Отмечая роль морфонологии в организации лингвистической системы и характеризуя причины устойчивости морфонологических явлений, можно указать и на то, что "фонологическая система отличается тенденцией к предельному расподоблению форм, в идеале — к индивидуальному выражению каждой отдельной словоформы; грамматическая система, напротив, сводит целые ряды этих словоформ в единые классы, следствием чего является тенденция к предельному единообразию всего парадигматического ряда... Морфонология как бы уравновешивает действие этих разнонаправленных тенденций, и там, где вступают в силу морфонологические характеристики, они предрешают вопрос о том, какие из фонологических средств будут использованы в морфологических целях" [Макаев, Кубрякова 1977, 15].
Имея фонологическую природу (и фонологический субстрат) как в чисто генетическом смысле, так и с точки зрения синхронии, морфонологические явления по значимости своей в системе языка входят в число явлений грамматических. В этом пункте мы расходимся с А. А. Реформатским, который выдвинул свое знаменитое положение о том, что морфонология "уже не относится к фонологии и еще не относится к грамматике" [1955, 100]. При всей самостоятельности задач, стоящих перед морфонологией, при явном наличии у морфонологии собственной области исследования, нельзя не признать, что морфонология лишь подготавливает более адекватное описание грамматики языка и в этом смысле сама является частью грамматики, "предморфологией". Отстаивая эту точку зрения и находя ей подтверждение в целом ряде специальных исследований [ср., например: Tranel 1976; Klausenburger 1978], мы полагаем также, что правильное понимание морфонологии связано не только с ее рассмотрением в числе грамматических дисциплин, но и с ее Ориентацией уже не столько на морфему, сколько на функционирование морфем в составе слова и более сложных целостных морфологических структур. Вот почему, хотя мы и признаем тесную связь морфонологии с морфологией, мы хотим особо подчеркнуть тот факт, что в принципе морфонология предваряет описание языка на всех вышележащих уровнях, морфонологические явления маркируют оппозицию форм и за пределами собственно морфологии.
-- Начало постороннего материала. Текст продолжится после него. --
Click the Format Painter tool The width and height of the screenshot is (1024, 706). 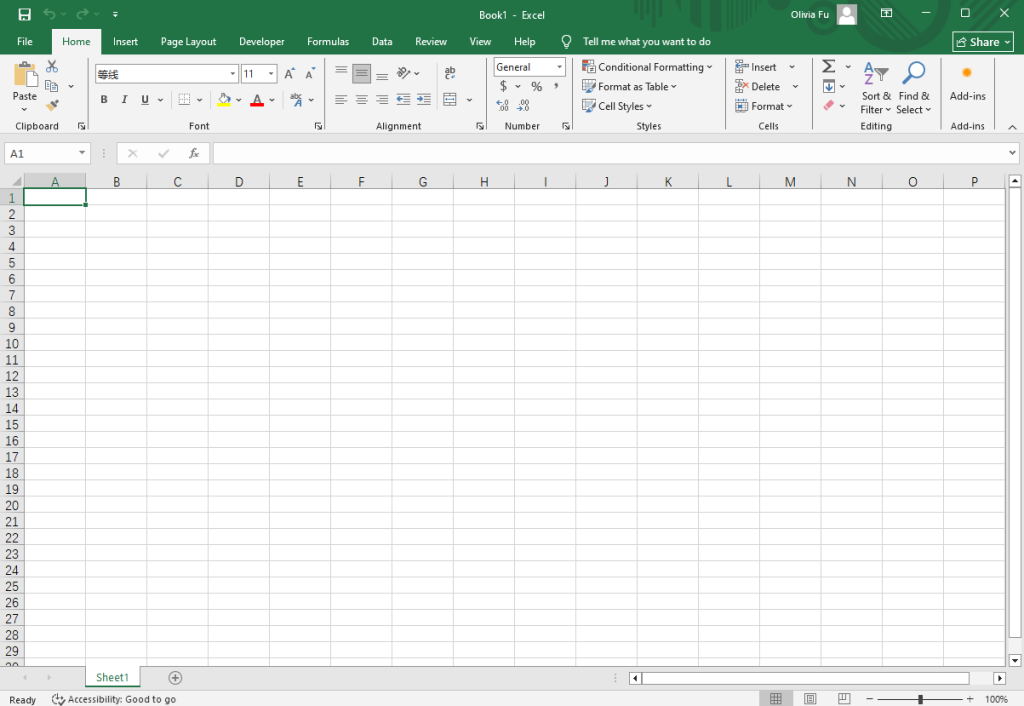(52, 105)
Так, например, в монгольском языке морфонологически маркированной оказывается категория почтительности/непочтительности [см. Бертагаев 1965, 132—133]; чередование звуков служит здесь и лексико-семантической дифференциации слов [Пюрбеев 1971, 89—93]. В современном английском языке наличие особых морфонологических чередований маркирует неисконную часть системы словообразования, и это помогает отлиличить производные, базирующиеся на латино-греческой основе, от германского слоя лексики.
Целью морфонологии считают иногда описание того, как разрешаются в конкретном языке конфликты, возникающие из-за столкновения фонологических и морфологических правил, и объяснение того, почему они разрешаются при соблюдении определенных условий и в определенных участках системы [Dressler 1977, 21]. Но взаимодействие фонетических и морфологических тенденций принимает не столько форму конфликта, сколько форму их согласования и подгонки. Это особенно заметно при рассмотрении морфонологических явлений с исторической точки зрения. Но и в синхронии специальный анализ помогает установить, что проведение какого-либо фонологического правила в полном объеме нередко ограничивается (блокируется) из-за "вмешательства" вышележащих уровней.
При проведении морфонологического анализа мы неизбежно затрагиваем как область фонологии, так и разные области вышележащих уровней. Такое обращение к ниже- и вышележащим данным требует строгой дифференциации по крайней мере фонологических, морфологических и собственно морфонологических данных [ср.: Бернштейн 1974, 6; Лопатин 1976, 38]. Предпосылкой анализа становится, таким образом, не только знание определенного круга сведений и о фонологическом составе изучаемого языка, и о его грамматике (включая словообразование), и не только твердое следование определенным правилам отождествления морфемы, но и ясное понимание того, какая из фонологических характеристик имеет черты и свойства характеристики морфонологической.